(Dataset entries)
—————

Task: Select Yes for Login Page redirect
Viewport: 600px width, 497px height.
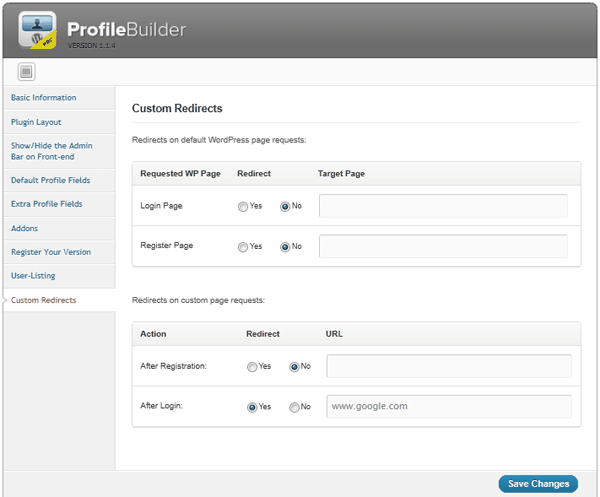Action: [243, 207]
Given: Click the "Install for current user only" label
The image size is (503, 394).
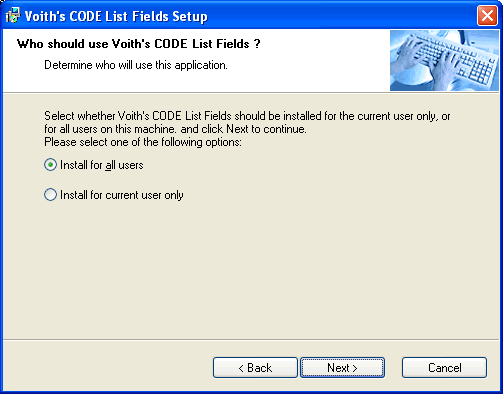Looking at the screenshot, I should click(x=122, y=195).
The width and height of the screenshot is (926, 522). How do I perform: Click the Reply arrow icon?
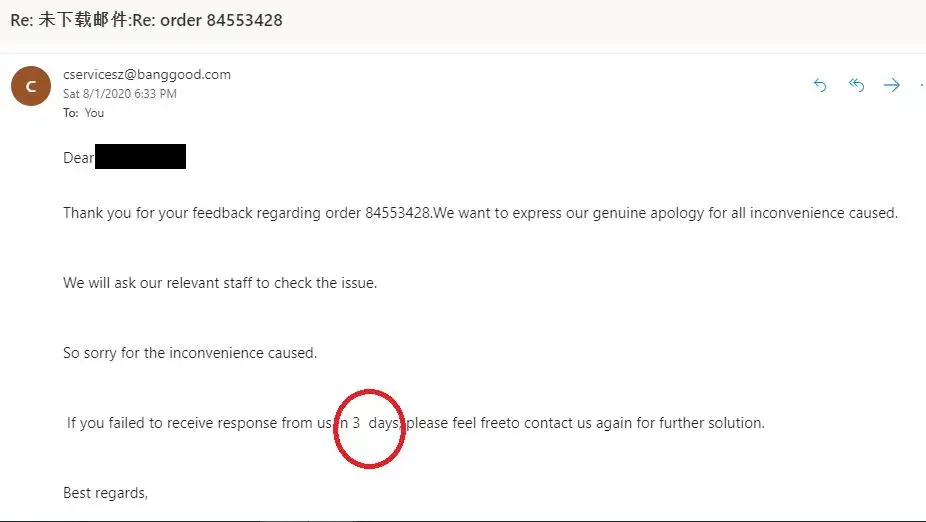click(820, 86)
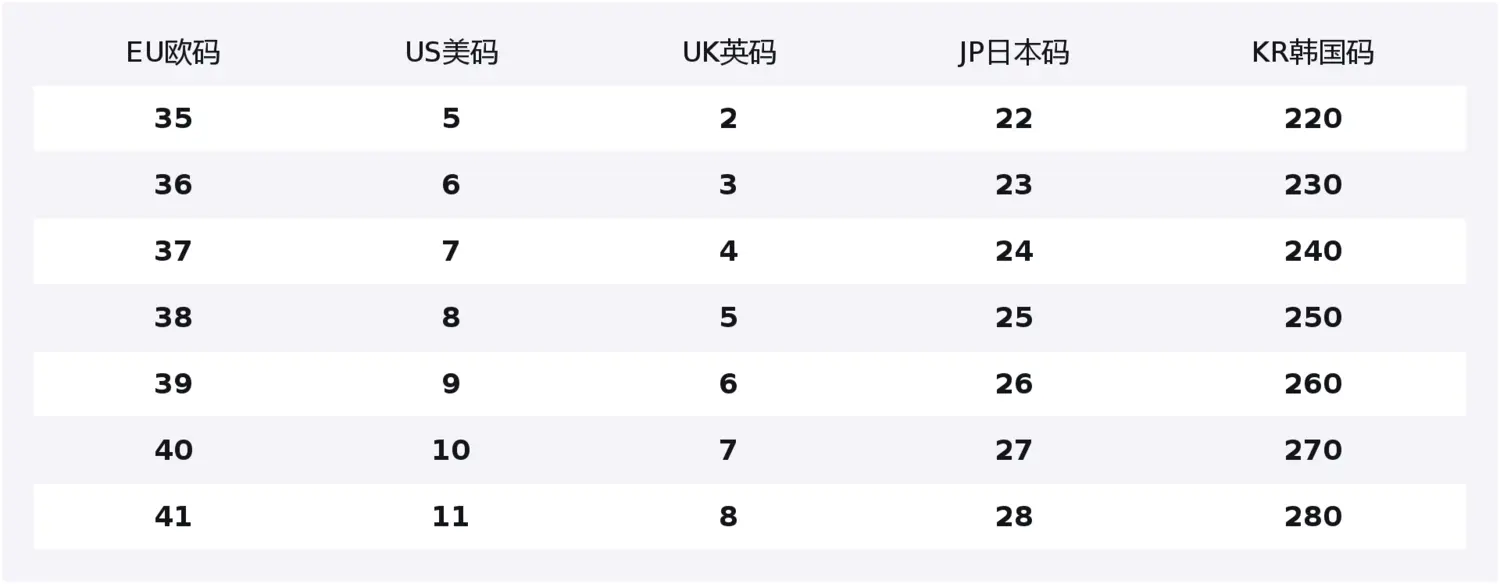Select JP size 25 cell

(x=1014, y=318)
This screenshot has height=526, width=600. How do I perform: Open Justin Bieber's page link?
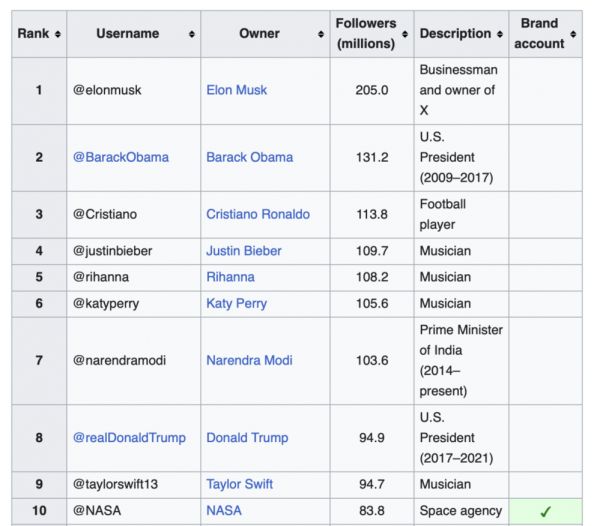244,251
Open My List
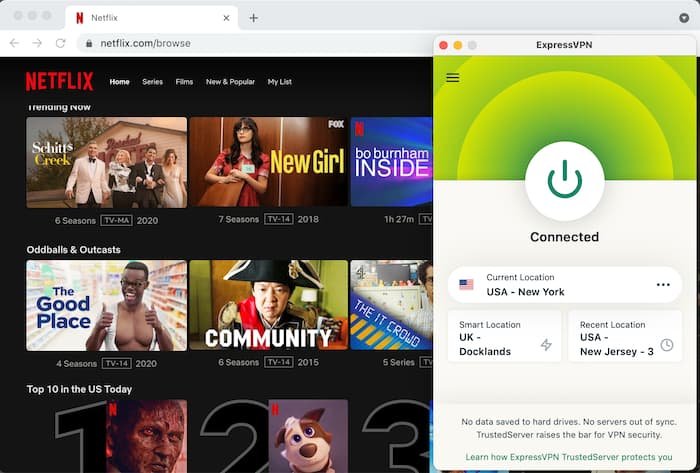The height and width of the screenshot is (473, 700). (280, 82)
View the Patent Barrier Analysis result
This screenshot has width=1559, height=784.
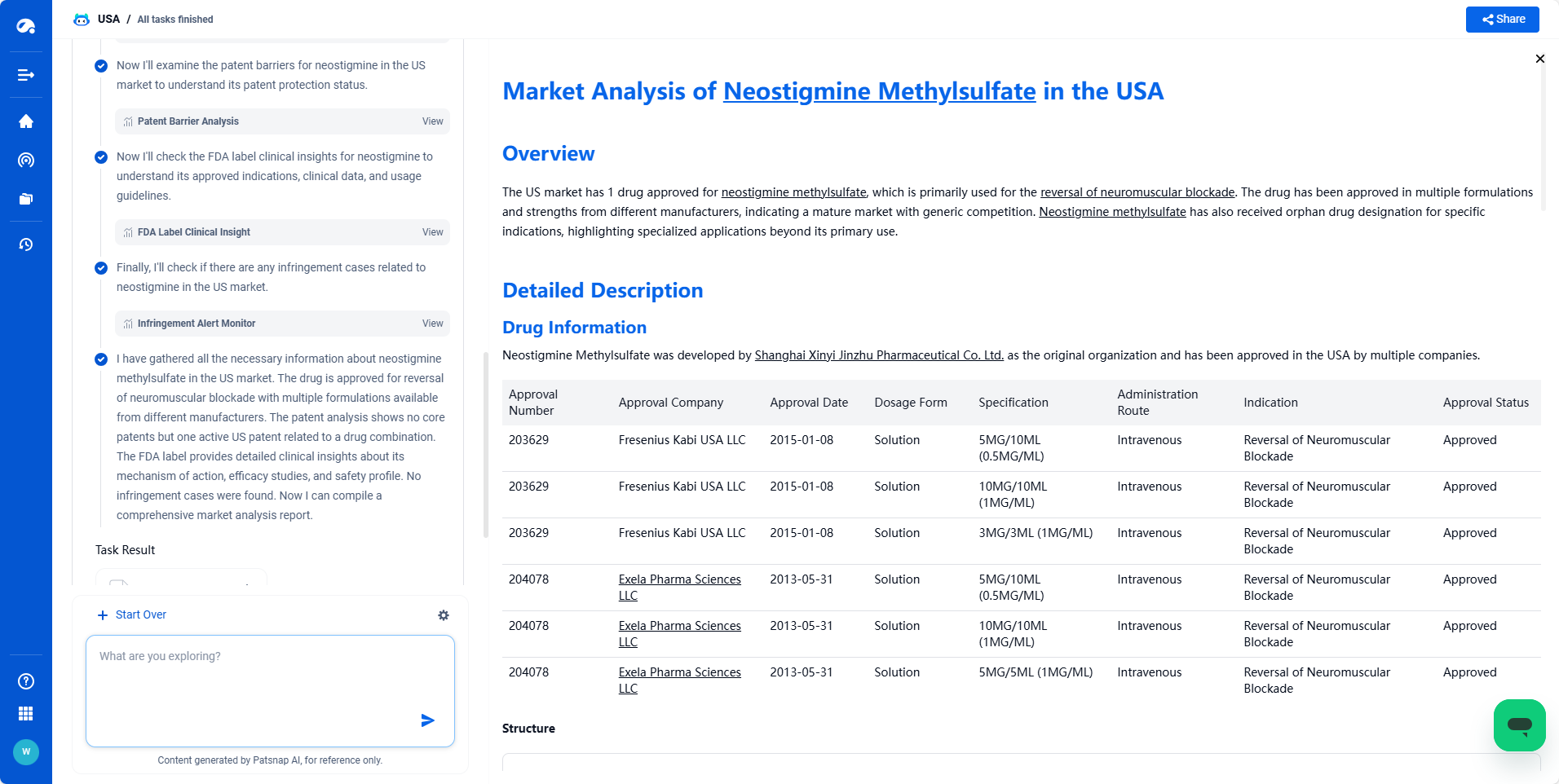tap(432, 121)
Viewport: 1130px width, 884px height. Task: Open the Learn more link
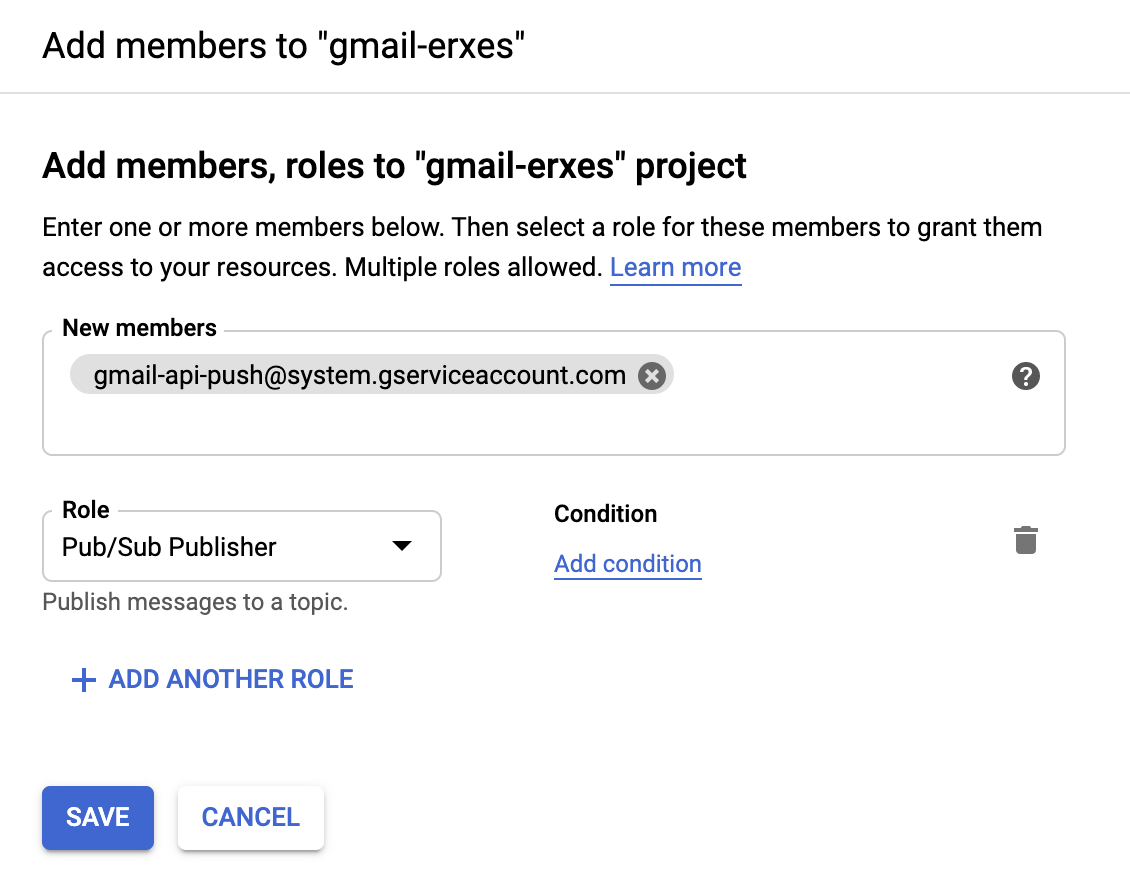675,267
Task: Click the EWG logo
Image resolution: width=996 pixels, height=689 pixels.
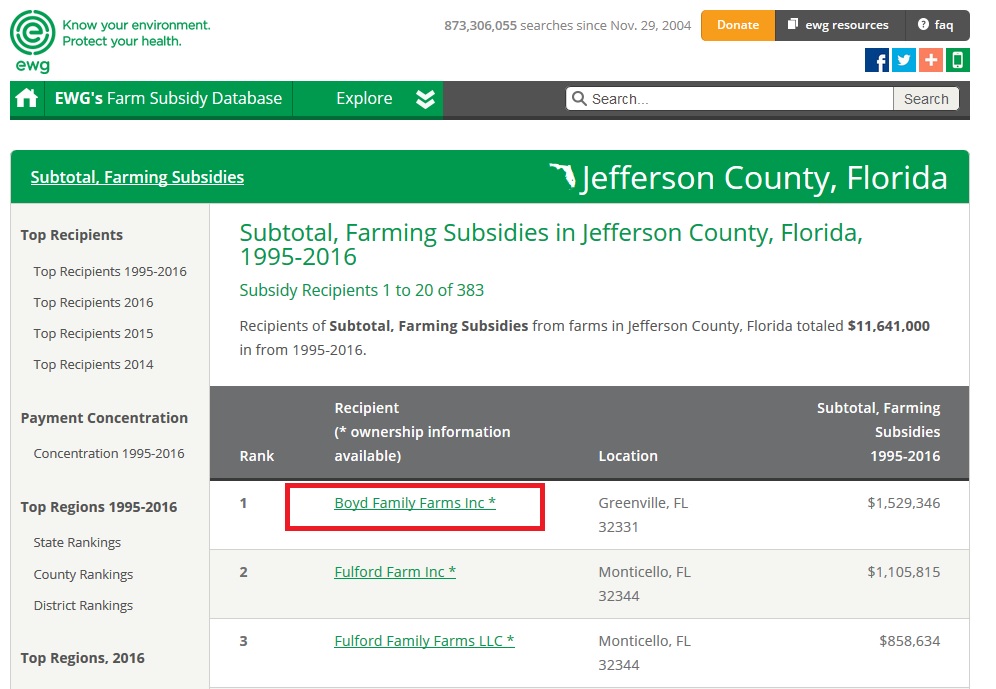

—————

Problem: No pictures should appear; only the lines from the first line of the records through the line with "View the Patent Barrier Analysis result", both included, are to be restated word for word.

Solution for this problem:
Task: Select Yes for Login Page redirect
Viewport: 600px width, 497px height.
Action: [243, 207]
Given: Click the "Install for current user only" label
The image size is (503, 394).
Looking at the screenshot, I should click(x=122, y=195).
The width and height of the screenshot is (926, 522). How do I perform: Click the Reply arrow icon?
click(820, 86)
Select JP size 25 cell

(x=1014, y=318)
This screenshot has height=526, width=600. How do I perform: Open Justin Bieber's page link?
244,251
Open My List
The height and width of the screenshot is (473, 700). (280, 82)
View the Patent Barrier Analysis result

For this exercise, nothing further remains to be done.